Perth in Western Australia is truly a terrific destination for business owners, office workers, students, home makers and every other demographic you can think of.

In a place like this, any investment in Perth property cannot go wrong.


Well, actually no – that’s not factually and entirely correct. What should be a buzzing and throbbing property market is down and out these days. However, before we pronounce judgment, let’s check out the demographics, the reasons for the slump and some cold, hard statistics.

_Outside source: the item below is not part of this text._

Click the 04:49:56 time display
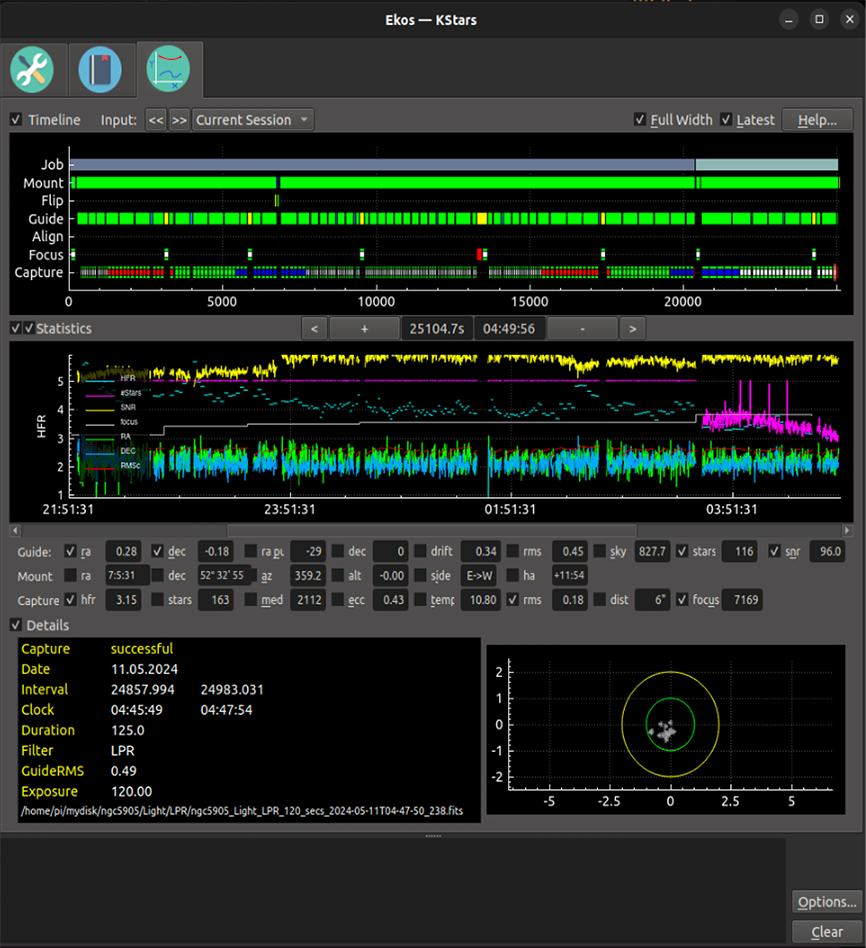 pos(510,328)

According to Mosaic Demographic Data, a property of Experian Australia [1], Independent youth make up 42.3% of the population while matured & established independent people and older independent folks combine to account for 32.2% of the population. The statistics imply that the demand for rental and property investment/purchase should be on a roll.

So, do these numbers make for music to the collective ears of construction companies, investors, lessors, home buyers, and other property types?

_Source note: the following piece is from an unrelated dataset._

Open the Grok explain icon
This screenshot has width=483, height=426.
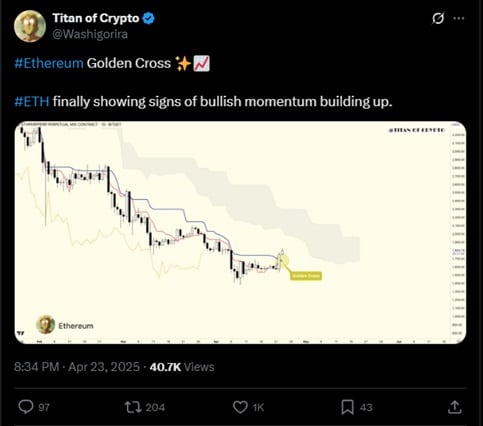click(438, 18)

Well, the answer is no – at least not at this moment.

Numbers that Depress [2]

The Real Estate Institute of Western Australia (REIWA) has this to report for the week ended 4 August, 2015 [2]:

  • A total of 13,575 properties (land, units, houses) were listed for sale.
  • Of these, 627 properties were sold – a mere 4.6%, indicating an extremely subdued market.
  • A total of 8,335 properties (units, houses) were listed for rent and only 1,387 ( 16.6%) got taken.
  • North of the River suburbs that topped the sales charts were Butler, East Perth, Dianella and Aveley.
  • Top selling south of the River suburbs were Rivervale, Canning Vale, Forrestfield and Gosnells.
  • The median house price fell to $530,000 in June 2015 (from $550,000 in March 2015) and the average selling days increased to 71 (from 68 in March 2015) – a double whammy.
  • Median house and unit rents dropped to $430 and $400, respectively, reflecting a drop of $20 in each category from March 2015 to June 2015.

What is really depressing is that the prices are hovering around their 2007 levels [3]. There was a boom in 2006, followed by the financial markets collapse in 2008.

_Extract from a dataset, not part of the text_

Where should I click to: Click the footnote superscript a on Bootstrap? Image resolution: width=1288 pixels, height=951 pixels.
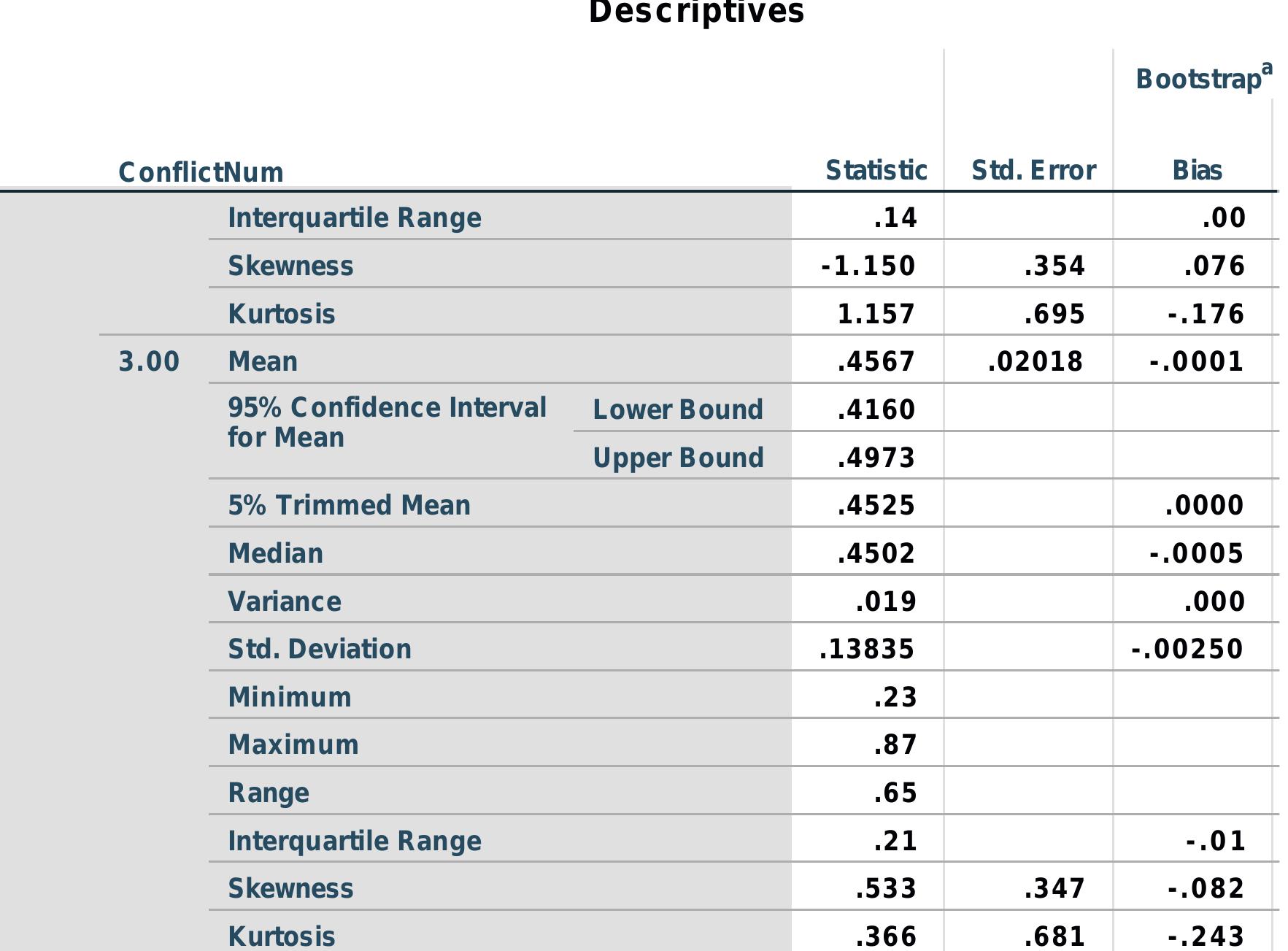(x=1267, y=69)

In 2009, the government injected a stimulus, and the markets started limping, but that did not help.

Reasons Why The Perth Real Estate Market Is Down

Perth has always relied on the mining sector – just one single sector. It did great when the world was experiencing a boom, but when mining and resources sectors slowed after the 2008 financial collapse, the Perth property market became all unhinged.

Reduced mining activity killed new job creation and job migration dropped because the number of mining jobs plunged, considerably weakening the rental market.

Many home builders already had entered the market and they had to finish what they started despite the bust. This added to the oversupply of houses and units.

Consumer spending crashed after the 2008 bust. After property prices nosedived, investors moved their resources to liquid and other assets. Consumer confidence took a hit and all these factors combined to deliver a massive blow to the property market.

That said, bad times do not last forever.

Is This A Good Time To Buy Property in Perth?

Perth’s mining boom is done with, consumers are spending less these days, supply of property hugely outstrips demand, prices are extremely soft, etc. It’s truly a wretched time to sell your home or lease it out.

But I’m sure you already know that every dark cloud has a silver lining. And, what you have read above was the bad news. Here comes the good bit.

According to a report by BIS Sharpnel [4], Perth property prices are expected to stabilize by the financial year 2017-18. The same report goes on to say that there are almost no downside risks and that the Perth property market represents a classic case of confidence being below fundamentals.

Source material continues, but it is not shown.